Attention : même si les saignements sont en général le signe de la réussite de l'IVG, ils ne doivent pas dispenser de la prise de misoprostol et de la visite de contrôle.

Risques de l'IVG médicamenteuse

Comme toute intervention médicale, l'IVG médicamenteuse présente des risques :

  • Le risque principal de l'IVG médicamenteuse est l'échec, même si ce dernier reste très faible (5 % de risque d'échec de la procédure). Dans ce cas, une IVG chirurgicale sera nécessaire.
  • Le risque hémorragique qui nécessite un curetage est inférieur à 1 %.
  • L'IVG médicamenteuse n'a aucune influence sur la fécondité de la femme.

Bon à savoir : pour les femmes dont le rhésus est négatif, une injection de Rhophylac (anticorps anti-D) 72 h après la prise de mifépristone est indispensable. Cette injection est effectuée de manière préventive, en vue d'une future grossesse.

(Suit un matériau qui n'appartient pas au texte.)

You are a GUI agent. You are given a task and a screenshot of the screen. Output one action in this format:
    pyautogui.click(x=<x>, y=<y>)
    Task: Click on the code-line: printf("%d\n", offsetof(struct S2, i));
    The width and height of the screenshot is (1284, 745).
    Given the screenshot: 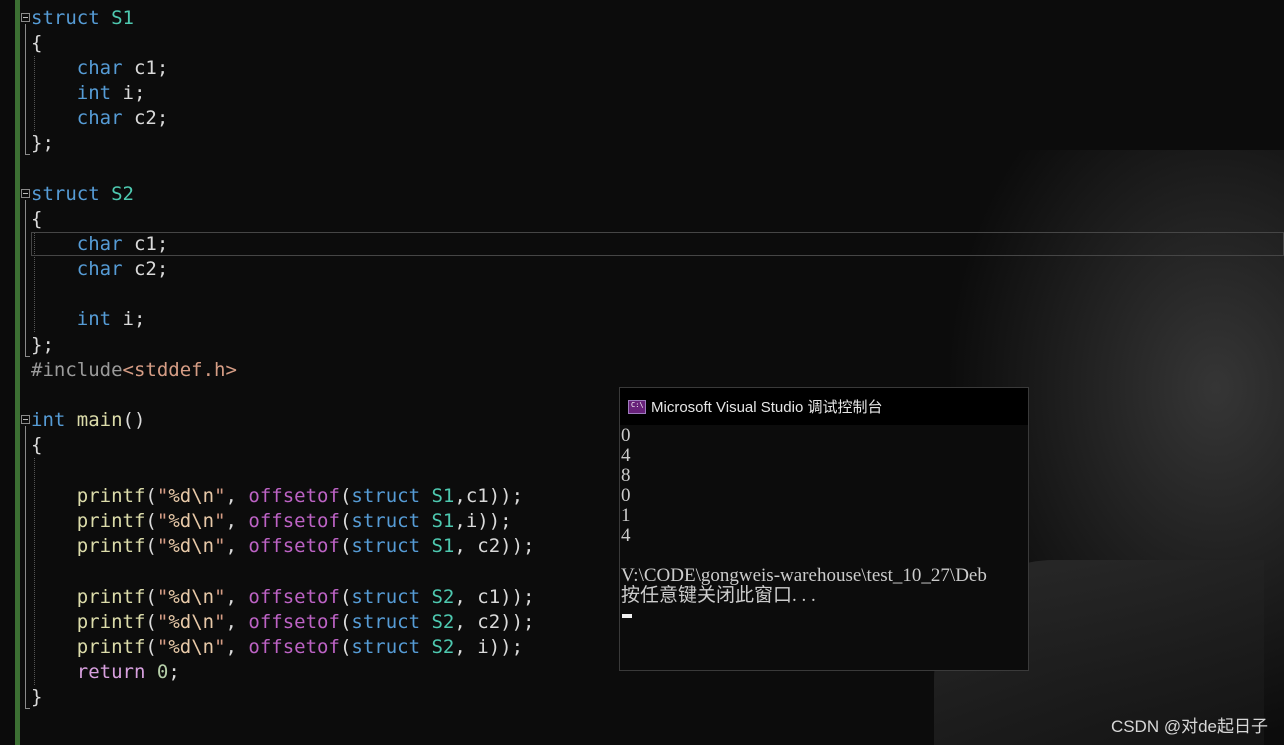 What is the action you would take?
    pyautogui.click(x=277, y=648)
    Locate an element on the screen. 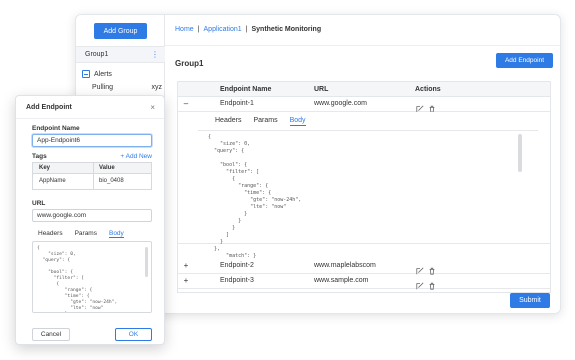  tag-key: AppName is located at coordinates (52, 181).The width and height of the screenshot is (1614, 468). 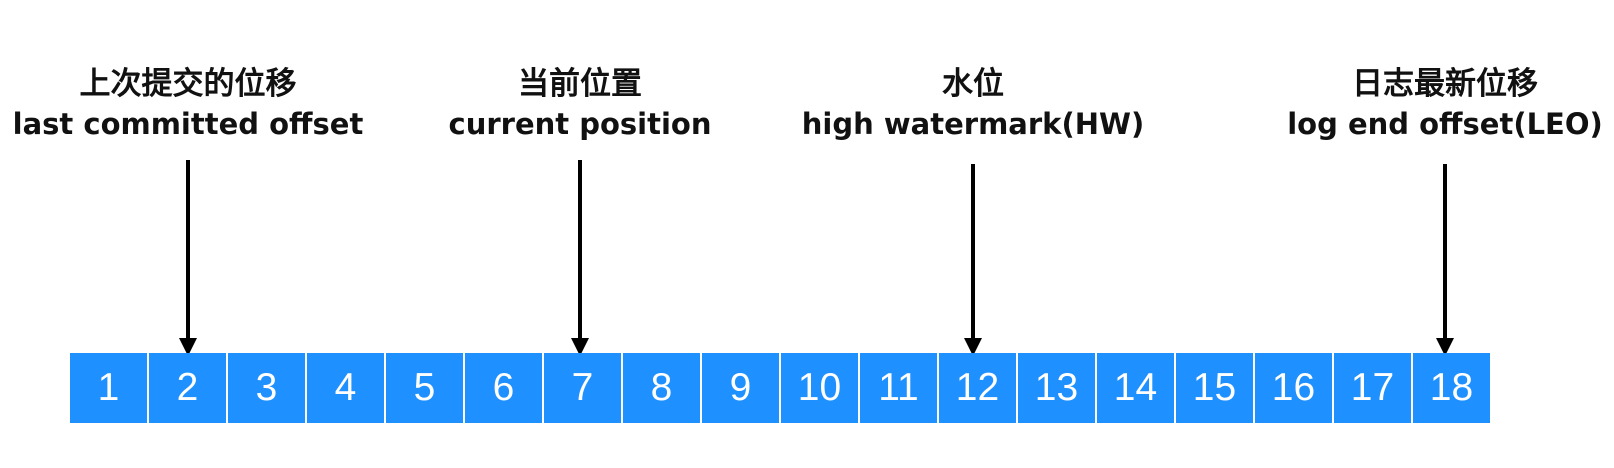 I want to click on offset-cell: 16, so click(x=1294, y=388).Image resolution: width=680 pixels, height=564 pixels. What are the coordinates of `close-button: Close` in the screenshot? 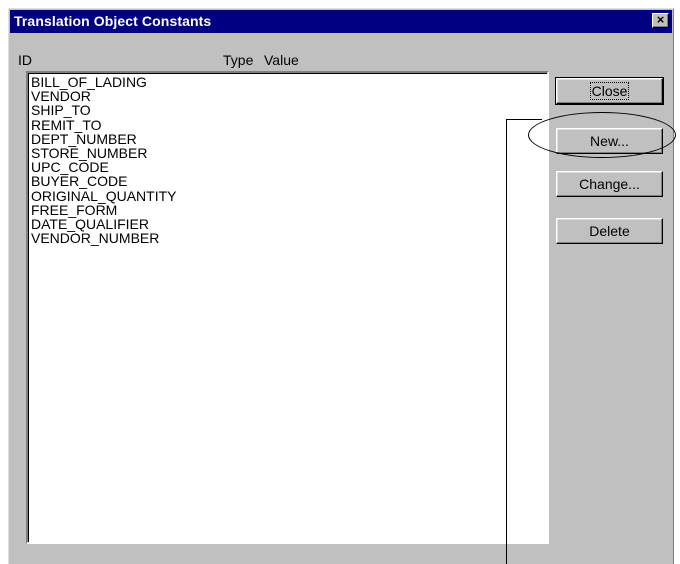 It's located at (610, 91).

Coût et remboursement de l'IVG médicamenteuse

Le coût de l'IVG médicamenteuse varie en fonction du lieu où elle est pratiquée :

  • en cabinet de ville : 191,74 € ;
  • en établissement de santé public : 257,91 € ;
  • en établissement de santé privé : entre 230 et 270 €.

L'acte de l'IVG médicamenteuse est remboursé à 100 % par l'assurance maladie sur la base d'un montant forfaitaire. Depuis le 1er avril 2016, les consultations, examens biologiques et échographies sont également remboursés à 100 %. Ce remboursement est établi sur la base d'un tarif forfaitaire de 282,91 €.